■ Records provided:
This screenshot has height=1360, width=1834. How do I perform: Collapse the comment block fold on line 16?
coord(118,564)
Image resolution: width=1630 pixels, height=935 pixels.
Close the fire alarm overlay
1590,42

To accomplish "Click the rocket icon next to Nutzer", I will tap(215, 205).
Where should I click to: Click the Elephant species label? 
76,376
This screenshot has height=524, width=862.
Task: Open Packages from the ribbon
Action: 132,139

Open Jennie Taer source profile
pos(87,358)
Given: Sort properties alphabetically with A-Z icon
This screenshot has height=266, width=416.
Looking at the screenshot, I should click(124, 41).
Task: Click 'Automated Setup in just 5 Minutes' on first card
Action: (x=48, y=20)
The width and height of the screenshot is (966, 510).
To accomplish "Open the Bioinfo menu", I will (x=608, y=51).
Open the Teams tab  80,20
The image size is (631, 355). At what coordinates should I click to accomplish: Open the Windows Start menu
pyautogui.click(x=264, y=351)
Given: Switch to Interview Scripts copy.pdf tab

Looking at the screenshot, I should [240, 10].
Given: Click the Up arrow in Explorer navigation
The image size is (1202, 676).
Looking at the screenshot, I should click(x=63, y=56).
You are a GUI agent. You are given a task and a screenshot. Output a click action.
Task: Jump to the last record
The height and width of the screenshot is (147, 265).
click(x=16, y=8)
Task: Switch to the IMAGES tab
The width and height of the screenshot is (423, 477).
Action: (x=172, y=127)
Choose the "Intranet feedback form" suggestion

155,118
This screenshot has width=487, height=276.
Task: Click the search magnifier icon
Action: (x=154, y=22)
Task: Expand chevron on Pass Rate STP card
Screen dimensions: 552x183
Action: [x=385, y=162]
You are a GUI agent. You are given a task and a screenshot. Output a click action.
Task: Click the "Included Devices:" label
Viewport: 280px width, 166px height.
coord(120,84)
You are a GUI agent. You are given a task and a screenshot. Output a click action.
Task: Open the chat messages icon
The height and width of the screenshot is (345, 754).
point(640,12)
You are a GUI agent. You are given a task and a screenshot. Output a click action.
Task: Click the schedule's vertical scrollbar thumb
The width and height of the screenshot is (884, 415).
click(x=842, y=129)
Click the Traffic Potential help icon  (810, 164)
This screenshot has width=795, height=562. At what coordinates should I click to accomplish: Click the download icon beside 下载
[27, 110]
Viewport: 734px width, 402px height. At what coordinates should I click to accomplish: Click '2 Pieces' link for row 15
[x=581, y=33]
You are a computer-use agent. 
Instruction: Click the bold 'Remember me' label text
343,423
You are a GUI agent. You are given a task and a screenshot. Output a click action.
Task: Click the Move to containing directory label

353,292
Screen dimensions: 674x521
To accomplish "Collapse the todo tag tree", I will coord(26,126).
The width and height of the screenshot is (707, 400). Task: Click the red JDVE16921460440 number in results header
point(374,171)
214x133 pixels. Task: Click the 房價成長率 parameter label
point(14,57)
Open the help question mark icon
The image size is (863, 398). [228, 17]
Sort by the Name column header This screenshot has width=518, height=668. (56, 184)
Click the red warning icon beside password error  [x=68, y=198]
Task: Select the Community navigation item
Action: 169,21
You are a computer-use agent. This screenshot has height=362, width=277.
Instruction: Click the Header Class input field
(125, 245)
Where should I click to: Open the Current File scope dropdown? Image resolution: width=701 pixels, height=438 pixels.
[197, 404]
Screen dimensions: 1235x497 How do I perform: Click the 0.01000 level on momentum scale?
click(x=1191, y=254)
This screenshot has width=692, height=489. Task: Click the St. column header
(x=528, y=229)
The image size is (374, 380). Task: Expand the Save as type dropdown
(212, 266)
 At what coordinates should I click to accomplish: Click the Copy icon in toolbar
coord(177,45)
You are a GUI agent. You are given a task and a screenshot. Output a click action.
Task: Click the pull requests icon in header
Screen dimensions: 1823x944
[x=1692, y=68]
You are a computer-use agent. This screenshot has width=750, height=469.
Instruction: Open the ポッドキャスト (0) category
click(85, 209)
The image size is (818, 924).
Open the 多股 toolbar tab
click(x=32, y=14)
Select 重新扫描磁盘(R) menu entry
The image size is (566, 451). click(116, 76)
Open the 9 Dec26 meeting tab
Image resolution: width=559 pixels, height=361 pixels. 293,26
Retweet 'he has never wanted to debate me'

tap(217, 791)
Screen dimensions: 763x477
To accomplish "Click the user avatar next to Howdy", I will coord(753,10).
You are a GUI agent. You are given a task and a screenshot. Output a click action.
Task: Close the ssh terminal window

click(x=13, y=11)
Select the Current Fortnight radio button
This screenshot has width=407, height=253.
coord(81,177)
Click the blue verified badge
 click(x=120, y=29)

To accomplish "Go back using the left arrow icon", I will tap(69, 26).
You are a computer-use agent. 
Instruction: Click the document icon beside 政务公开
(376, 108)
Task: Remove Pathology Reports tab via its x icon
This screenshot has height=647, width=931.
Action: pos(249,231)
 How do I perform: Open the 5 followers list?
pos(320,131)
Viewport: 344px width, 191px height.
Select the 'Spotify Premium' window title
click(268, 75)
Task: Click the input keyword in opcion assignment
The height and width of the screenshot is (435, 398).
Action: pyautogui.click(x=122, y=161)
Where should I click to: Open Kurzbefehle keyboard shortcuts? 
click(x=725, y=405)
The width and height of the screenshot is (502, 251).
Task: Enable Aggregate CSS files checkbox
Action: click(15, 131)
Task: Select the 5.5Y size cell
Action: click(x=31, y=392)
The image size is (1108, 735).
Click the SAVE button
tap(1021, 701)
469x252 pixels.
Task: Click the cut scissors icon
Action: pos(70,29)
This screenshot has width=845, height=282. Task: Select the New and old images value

■ Problem description: The answer should be nothing but the number of lines above that contain "will".

■ Written answer: 5